When I apply OCR to an image with Recognize and then use SaveMultipageDocument to save it as a PDF, I expect a PDF with the original image in it, in its original size, skew and aspect ratio, not a PDF with the (de)skewed and stretched image used for preprocessing.

In other words; from a data integrity perspective, the end result in the PDF should be the same as the input (plus any text found via OCR as a searchable text layer).

Unfortunately, that’s not the current behavior. Can you please let me know how achieve this?

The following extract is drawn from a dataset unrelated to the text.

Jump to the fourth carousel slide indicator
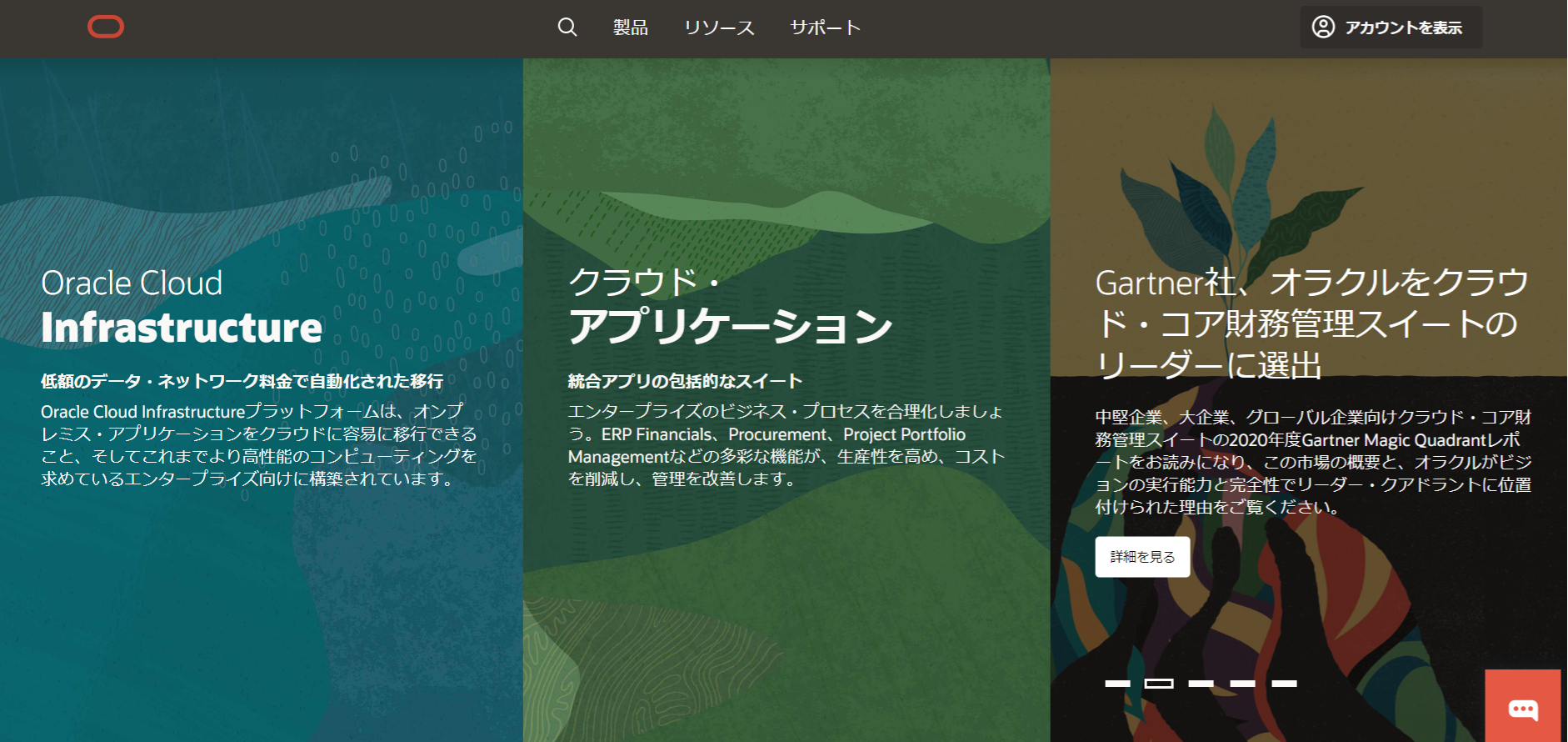 [1242, 684]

Attached you will find a .NET Framework console app (ReproduceAsposeOcrIssue.zip (1.2 MB)) that mimics our approach. Note that I did not include the license, so you need to add your license as ReproduceAsposeOcrIssue.Properties.Resources.Aspose_Total_NET.

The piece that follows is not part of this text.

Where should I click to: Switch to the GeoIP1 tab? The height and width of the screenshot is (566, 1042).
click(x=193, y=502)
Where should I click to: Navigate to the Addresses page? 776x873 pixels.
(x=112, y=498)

To easily observe the difference, the sample input file ( flower.JPG (332.6 KB)) and the incorrect resulting PDF (flower.pdf (3.9 MB)) are also attached. And I know this image does not contain text, but that’s beside the point.

Oh, one more thing, I tried to play around with the Aspose.OCR.Models.PreprocessingFilters.PreprocessingFilter, namely Scale and Resize, but
without any luck: see comments in ReproduceAsposeOcrIssue\ReproduceAsposeOcrIssue\AsposeOcrEngine\AsposeOcrEngine.cs.

Looking forward hearing from you!

asad.ali · May 26, 2023, 10:26pm

@frimbingpickering

We have opened the following new ticket(s) in our internal issue tracking system and will deliver their fixes according to the terms mentioned in Free Support Policies.

Issue ID(s): OCRNET-682

You can obtain Paid Support Services if you need support on a priority basis, along with the direct access to our Paid Support management team.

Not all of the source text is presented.